Lesegeschwindigkeit in der 1. Klasse: Was ist normal?

Am Anfang der Schullaufbahn dreht sich vieles um die ersten Schritte in die Welt der Schrift. In der 1. Klasse lernen Kinder gerade, Buchstaben zu erkennen und sie zu Wörtern zusammenzusetzen. Eine wichtige Frage dabei: Wie schnell sollten sie am Ende des Schuljahres lesen können?

Experten gehen davon aus, dass ein gutes Leseziel für das Ende der 1. Klasse zwischen 20 und 35 Wörtern pro Minute liegt. Diese Zahl mag auf den ersten Blick nicht besonders hoch erscheinen – doch es geht hier nicht um Geschwindigkeit um ihrer selbst willen. Vielmehr steht das Verständnis im Vordergrund: Das Kind soll nicht nur flüssig lesen, sondern auch verstehen, was es liest.

Die Lesegeschwindigkeit entwickelt sich von Kind zu Kind unterschiedlich. Manche schaffen schon früh 30 Wörter pro Minute, andere brauchen etwas länger – und das ist völlig in Ordnung. Wichtig ist, dass das Interesse am Lesen geweckt wird. Regelmäßiges Vorlesen, gemeinsames Üben und viel Geduld helfen dabei, Sicherheit aufzubauen.

Ein zu früher Vergleich mit anderen Kindern ist meist kontraproduktiv. Jedes Kind hat seinen eigenen Rhythmus. Was zählt, ist die Fortentwicklung: von den ersten Buchstaben über einfache Wörter bis hin zu kurzen Sätzen, die mit jedem Tag flüssiger werden.

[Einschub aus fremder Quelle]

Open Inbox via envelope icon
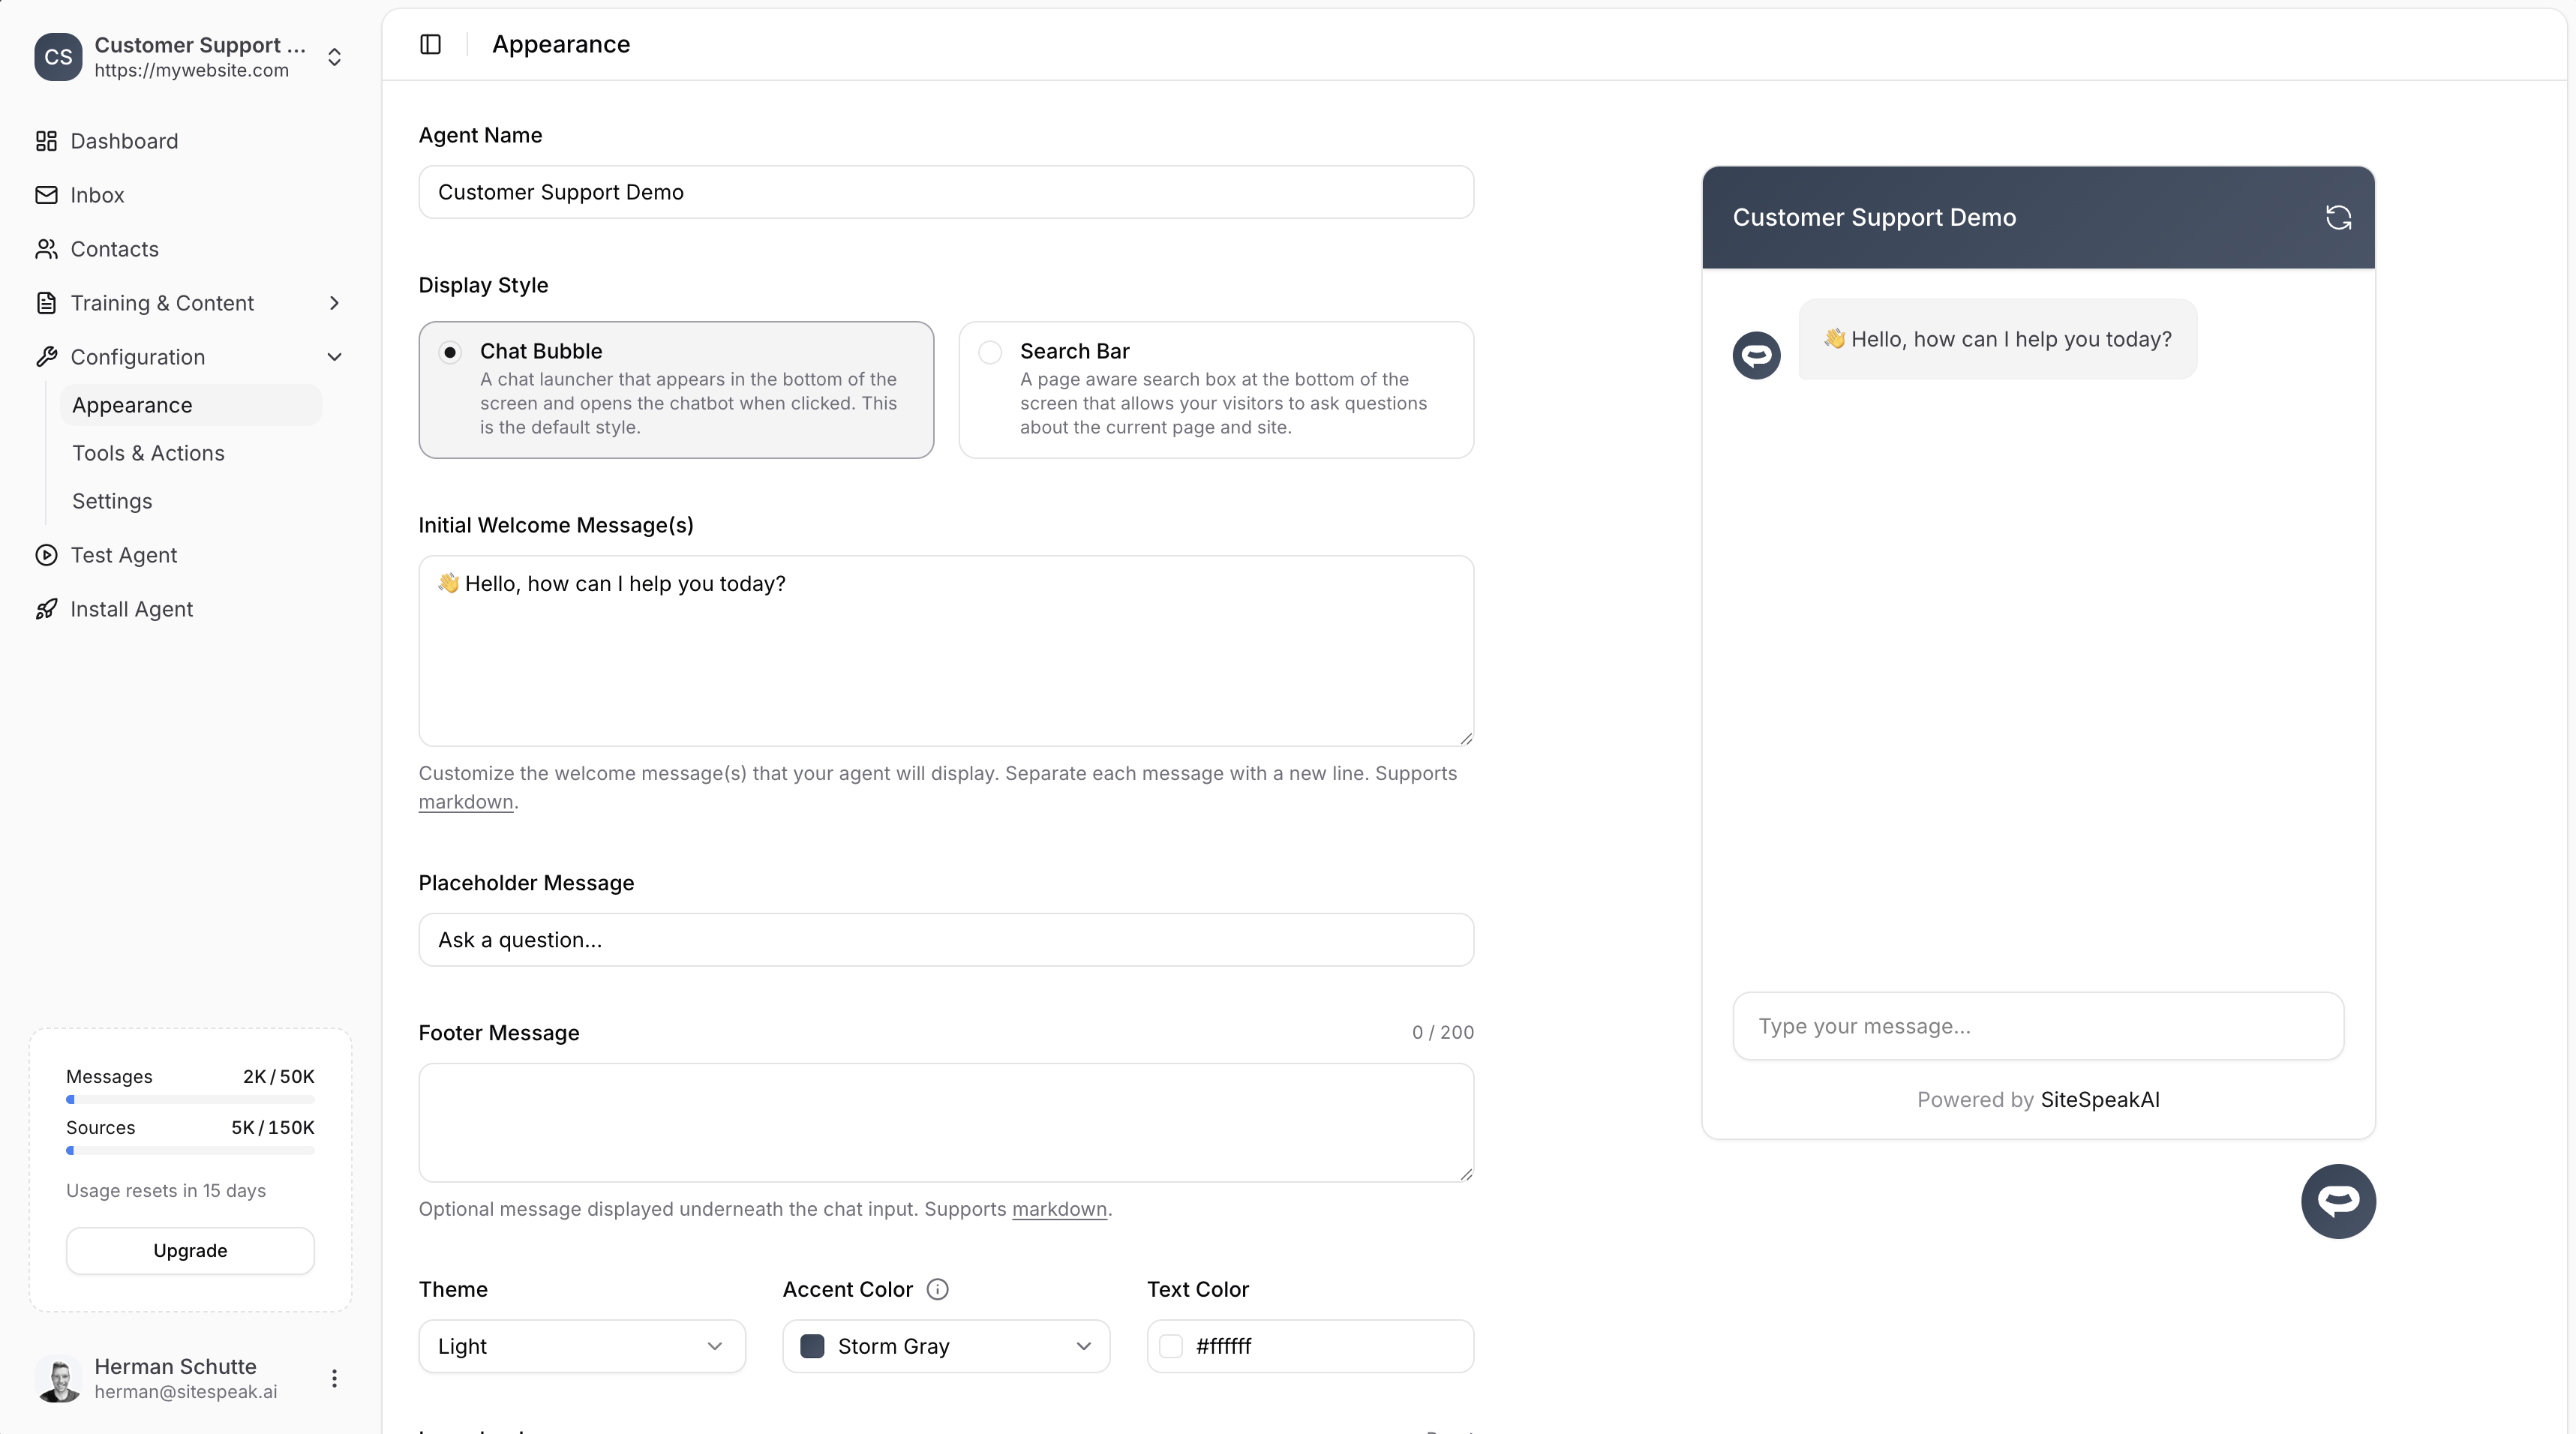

Wenn Eltern unsicher sind, kann ein einfacher Lesetest Aufschluss geben – etwa von Seiten wie leseliebe.de, die kindgerechte Materialien und Orientierungshilfen bieten. Doch letztlich ist es die Freude am Geschichtenerzählen und -erleben, die das Fundament für lebenslanges Lesen legt.